Sydney Sweeney is baring it all when it comes to her “Euphoria” nude scenes.
After previously telling The Independent that certain topless scenes weren’t “necessary” for her HBO character, Sweeney revealed to Teen Vogue that some of her comments were taken out of context.
“I never asked [‘Euphoria’ showrunner Sam Levinson] to cut any scenes,” Sweeney said, referring to headlines that misconstrued the story. “It got twisted and turned and it became its own beast, and I was like, ‘Oh, my God.’”
Now, the “White Lotus” star clarified that she wanted to emphasize the boundaries that Levinson facilitated on the record-breaking HBO series.

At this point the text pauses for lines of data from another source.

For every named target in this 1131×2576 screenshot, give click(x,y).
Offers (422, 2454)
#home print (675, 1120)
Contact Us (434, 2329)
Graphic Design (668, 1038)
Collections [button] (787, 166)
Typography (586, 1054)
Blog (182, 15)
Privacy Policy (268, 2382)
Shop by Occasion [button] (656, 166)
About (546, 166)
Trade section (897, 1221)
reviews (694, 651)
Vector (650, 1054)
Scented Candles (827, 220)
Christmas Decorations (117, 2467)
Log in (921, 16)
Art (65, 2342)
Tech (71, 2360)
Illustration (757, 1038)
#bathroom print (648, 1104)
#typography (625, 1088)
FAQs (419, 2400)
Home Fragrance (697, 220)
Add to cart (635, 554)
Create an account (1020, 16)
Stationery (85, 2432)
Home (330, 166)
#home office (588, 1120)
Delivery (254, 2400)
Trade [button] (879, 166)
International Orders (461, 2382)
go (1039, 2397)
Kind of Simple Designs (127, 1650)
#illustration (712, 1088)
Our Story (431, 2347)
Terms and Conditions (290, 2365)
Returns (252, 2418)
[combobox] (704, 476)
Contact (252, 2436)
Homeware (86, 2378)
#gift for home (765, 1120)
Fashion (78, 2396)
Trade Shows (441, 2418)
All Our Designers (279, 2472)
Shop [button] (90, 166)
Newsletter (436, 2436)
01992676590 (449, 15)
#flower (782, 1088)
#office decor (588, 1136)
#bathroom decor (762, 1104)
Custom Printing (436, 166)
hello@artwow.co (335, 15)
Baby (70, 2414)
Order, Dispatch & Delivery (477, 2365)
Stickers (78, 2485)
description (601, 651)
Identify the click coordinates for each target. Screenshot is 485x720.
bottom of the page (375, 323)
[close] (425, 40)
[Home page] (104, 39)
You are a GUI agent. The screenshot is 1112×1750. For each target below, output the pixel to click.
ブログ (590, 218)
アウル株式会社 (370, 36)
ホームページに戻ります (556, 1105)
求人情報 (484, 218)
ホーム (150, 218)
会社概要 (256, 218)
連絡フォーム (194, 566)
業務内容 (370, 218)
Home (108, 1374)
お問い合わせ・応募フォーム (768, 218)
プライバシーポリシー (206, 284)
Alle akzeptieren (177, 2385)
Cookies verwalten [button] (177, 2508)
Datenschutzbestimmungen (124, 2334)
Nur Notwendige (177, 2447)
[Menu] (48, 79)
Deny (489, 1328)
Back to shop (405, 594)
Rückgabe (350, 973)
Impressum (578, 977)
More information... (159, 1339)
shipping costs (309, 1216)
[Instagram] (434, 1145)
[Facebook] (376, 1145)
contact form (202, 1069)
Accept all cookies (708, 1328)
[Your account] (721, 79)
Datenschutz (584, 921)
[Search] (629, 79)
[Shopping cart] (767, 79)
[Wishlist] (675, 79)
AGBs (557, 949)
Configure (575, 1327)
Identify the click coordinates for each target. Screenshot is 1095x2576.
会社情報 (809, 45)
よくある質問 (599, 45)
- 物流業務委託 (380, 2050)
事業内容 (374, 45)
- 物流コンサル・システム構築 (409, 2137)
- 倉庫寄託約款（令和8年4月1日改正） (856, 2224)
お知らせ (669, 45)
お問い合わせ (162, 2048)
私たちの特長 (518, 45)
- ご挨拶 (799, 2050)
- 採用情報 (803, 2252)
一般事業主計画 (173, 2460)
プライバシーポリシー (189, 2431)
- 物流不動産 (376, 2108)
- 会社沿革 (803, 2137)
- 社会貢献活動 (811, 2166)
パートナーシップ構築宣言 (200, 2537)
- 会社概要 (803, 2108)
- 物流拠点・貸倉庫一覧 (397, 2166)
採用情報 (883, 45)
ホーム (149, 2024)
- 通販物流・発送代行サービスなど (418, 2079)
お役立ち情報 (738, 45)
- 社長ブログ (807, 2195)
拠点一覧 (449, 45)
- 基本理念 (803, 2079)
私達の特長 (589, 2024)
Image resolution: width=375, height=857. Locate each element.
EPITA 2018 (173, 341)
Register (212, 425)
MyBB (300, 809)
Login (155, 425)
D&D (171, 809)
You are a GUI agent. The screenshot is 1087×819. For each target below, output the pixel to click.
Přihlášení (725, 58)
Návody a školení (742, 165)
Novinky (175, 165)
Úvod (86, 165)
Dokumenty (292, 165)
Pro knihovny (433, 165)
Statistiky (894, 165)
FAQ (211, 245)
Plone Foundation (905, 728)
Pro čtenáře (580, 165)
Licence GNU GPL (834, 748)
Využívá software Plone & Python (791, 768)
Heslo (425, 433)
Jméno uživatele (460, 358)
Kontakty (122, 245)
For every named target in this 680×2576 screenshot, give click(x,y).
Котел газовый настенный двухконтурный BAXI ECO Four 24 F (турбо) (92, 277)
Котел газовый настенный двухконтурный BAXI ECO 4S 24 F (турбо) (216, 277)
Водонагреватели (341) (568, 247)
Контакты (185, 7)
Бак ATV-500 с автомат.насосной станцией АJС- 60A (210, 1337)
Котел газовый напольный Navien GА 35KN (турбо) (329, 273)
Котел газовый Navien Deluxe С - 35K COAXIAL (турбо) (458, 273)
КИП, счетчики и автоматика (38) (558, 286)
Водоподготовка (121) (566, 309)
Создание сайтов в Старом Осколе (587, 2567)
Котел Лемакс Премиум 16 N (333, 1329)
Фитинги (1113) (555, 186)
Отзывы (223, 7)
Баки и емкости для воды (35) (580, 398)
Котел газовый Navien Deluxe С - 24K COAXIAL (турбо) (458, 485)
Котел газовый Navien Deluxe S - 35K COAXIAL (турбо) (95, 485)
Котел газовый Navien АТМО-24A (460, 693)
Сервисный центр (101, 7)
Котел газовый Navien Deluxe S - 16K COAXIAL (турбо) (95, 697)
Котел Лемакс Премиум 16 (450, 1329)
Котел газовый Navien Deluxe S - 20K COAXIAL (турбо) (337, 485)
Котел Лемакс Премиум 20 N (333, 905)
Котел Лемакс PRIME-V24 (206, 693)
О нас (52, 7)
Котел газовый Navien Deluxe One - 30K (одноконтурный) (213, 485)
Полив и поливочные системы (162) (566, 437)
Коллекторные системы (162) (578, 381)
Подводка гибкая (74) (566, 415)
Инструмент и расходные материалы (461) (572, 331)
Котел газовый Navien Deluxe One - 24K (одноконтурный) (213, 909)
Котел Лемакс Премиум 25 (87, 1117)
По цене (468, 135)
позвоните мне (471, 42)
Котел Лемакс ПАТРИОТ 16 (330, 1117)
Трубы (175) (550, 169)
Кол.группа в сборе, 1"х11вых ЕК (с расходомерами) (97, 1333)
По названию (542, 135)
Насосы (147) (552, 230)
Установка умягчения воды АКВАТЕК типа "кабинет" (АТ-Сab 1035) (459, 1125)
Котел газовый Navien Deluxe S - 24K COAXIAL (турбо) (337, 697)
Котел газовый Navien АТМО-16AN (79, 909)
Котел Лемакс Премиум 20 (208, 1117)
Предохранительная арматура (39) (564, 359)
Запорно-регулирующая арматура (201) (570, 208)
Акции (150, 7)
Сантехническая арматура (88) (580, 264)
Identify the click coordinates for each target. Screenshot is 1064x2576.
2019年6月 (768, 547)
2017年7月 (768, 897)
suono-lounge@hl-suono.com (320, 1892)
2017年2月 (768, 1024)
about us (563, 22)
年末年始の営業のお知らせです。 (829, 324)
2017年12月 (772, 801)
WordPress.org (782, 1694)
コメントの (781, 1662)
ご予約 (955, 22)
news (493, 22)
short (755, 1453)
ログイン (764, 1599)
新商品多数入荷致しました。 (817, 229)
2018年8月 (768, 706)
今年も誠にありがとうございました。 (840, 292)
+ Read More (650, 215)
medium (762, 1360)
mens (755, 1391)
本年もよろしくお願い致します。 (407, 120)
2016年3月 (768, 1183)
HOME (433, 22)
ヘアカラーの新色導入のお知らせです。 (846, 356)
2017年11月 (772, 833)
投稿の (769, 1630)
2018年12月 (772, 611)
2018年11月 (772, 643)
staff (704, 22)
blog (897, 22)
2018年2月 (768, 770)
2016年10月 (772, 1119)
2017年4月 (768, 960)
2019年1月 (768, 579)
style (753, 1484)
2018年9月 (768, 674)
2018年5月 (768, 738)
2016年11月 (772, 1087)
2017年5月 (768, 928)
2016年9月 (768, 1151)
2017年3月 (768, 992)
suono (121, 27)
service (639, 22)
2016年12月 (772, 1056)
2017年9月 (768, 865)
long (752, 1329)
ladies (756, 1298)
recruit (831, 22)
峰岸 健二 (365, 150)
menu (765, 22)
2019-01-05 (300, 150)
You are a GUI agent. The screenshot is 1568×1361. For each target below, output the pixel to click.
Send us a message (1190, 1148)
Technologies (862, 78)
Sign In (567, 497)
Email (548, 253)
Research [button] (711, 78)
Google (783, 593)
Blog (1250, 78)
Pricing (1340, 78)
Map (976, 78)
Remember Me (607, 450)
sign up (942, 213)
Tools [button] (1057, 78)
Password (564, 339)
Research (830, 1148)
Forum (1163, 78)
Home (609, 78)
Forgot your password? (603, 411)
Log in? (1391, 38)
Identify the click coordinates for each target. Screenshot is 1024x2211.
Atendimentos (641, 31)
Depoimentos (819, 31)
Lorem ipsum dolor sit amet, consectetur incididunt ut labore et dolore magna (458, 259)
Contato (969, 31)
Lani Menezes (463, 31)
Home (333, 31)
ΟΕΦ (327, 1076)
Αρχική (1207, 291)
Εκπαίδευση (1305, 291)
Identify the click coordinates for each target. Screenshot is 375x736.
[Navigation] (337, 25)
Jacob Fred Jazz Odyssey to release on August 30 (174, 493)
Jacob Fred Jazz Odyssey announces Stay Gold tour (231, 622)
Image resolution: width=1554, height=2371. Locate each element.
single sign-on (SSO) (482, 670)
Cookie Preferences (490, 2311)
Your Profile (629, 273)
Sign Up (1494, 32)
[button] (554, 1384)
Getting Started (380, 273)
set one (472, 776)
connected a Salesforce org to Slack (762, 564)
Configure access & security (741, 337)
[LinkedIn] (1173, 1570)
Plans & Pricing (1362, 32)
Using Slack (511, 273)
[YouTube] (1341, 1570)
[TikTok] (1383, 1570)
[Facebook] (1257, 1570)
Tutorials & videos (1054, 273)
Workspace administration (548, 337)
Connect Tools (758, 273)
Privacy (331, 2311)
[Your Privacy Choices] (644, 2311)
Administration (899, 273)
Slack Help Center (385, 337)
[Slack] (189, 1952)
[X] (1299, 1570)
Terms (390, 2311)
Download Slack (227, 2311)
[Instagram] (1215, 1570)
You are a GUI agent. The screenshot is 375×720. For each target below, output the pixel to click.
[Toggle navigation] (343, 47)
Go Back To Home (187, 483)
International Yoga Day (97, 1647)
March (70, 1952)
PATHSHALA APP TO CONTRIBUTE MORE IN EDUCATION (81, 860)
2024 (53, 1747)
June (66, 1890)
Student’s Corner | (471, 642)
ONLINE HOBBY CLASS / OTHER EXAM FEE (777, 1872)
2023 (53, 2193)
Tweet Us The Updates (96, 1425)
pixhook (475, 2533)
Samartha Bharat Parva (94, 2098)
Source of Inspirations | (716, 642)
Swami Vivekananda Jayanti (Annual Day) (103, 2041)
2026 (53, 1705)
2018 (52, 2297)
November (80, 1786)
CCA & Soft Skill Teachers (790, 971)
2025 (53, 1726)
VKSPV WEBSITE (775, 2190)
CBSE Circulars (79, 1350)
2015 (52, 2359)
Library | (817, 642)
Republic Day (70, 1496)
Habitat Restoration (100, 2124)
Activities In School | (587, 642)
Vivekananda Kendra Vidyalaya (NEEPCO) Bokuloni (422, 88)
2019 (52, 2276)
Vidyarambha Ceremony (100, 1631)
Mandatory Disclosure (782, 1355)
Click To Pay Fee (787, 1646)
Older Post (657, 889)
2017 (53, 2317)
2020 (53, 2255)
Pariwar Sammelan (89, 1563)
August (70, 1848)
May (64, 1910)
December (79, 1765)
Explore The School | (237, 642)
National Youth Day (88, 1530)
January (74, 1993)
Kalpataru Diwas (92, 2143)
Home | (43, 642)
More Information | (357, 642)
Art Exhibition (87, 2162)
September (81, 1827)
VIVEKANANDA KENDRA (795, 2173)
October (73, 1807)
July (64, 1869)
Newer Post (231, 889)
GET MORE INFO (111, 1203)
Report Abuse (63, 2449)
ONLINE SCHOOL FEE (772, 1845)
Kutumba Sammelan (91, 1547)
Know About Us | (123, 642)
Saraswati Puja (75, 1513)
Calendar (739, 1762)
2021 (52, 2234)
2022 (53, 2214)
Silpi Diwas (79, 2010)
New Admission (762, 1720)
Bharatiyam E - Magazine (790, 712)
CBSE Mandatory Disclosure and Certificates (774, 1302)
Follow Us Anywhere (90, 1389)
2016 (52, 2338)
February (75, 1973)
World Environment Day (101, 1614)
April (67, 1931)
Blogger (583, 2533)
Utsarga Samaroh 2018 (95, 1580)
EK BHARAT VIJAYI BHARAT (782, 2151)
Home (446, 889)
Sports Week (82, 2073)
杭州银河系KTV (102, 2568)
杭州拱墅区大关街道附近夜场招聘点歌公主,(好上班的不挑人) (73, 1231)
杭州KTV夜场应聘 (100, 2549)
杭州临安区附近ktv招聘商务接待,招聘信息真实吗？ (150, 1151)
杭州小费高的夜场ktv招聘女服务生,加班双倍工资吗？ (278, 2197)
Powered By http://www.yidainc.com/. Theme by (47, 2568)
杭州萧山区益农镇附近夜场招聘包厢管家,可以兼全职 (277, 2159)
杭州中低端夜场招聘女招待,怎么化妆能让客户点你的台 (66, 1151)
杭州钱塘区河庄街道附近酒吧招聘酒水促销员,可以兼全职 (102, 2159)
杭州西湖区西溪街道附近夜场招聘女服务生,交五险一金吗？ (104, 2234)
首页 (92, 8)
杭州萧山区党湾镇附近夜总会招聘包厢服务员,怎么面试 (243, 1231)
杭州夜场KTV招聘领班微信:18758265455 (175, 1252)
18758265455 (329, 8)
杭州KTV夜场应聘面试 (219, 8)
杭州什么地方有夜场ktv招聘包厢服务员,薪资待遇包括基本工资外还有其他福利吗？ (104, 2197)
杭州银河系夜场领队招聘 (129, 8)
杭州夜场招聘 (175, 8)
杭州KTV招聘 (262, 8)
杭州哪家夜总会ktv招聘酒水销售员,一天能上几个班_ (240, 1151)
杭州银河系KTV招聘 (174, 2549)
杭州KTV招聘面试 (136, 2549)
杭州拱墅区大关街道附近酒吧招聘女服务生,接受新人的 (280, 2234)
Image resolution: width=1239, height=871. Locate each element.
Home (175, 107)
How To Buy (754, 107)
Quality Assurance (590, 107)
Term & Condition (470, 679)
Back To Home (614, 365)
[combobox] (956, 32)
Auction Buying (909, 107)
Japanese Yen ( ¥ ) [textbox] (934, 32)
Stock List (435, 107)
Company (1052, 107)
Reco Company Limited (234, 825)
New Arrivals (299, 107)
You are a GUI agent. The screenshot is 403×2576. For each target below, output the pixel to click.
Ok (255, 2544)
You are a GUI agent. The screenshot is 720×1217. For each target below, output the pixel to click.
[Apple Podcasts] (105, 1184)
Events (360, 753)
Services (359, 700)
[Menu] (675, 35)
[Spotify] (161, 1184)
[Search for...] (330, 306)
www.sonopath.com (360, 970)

“It was more how respectful Sam is and how incredible of a director he is, that he would never make me do something I didn’t feel comfortable with,” Sweeney continued in the new interview, saying the nudity added to the realistic portrayal of her character, Cassie. “I think it’s important to the storyline and the character. There’s a purpose to what that character is going through. That’s the character. We all get naked in real life. We show this character’s life and what they’re going through. Cassie’s body is a different form of communication for her.”
Sweeney told The Independent at the time that she “never felt like [creator] Sam [Levinson] has pushed it on me or was trying to get a nude scene into an HBO show,” adding, “There are moments where Cassie was supposed to be shirtless and I would tell Sam, ‘I don’t really think that’s necessary here.’ He was like, ‘OK, we don’t need it.'” She added, “This is something that has bothered me for a while. I’m very proud of my work in ‘Euphoria.’ I thought it was a great performance. But no one talks about it because I got naked.”
“No matter what I say, it’s never my words,” she told Teen Vogue. “There’s no context behind a conversation, like what you and I are having right now. People create their own narratives around a word or sentence that is said that is rewritten. Do I stand up for myself and then people don’t believe I’m standing up for myself, but [that I’m just] going back on words that I say? But really they were rewritten by someone else.”
Sweeney concluded, “Why do interviews when it’s not really our words?”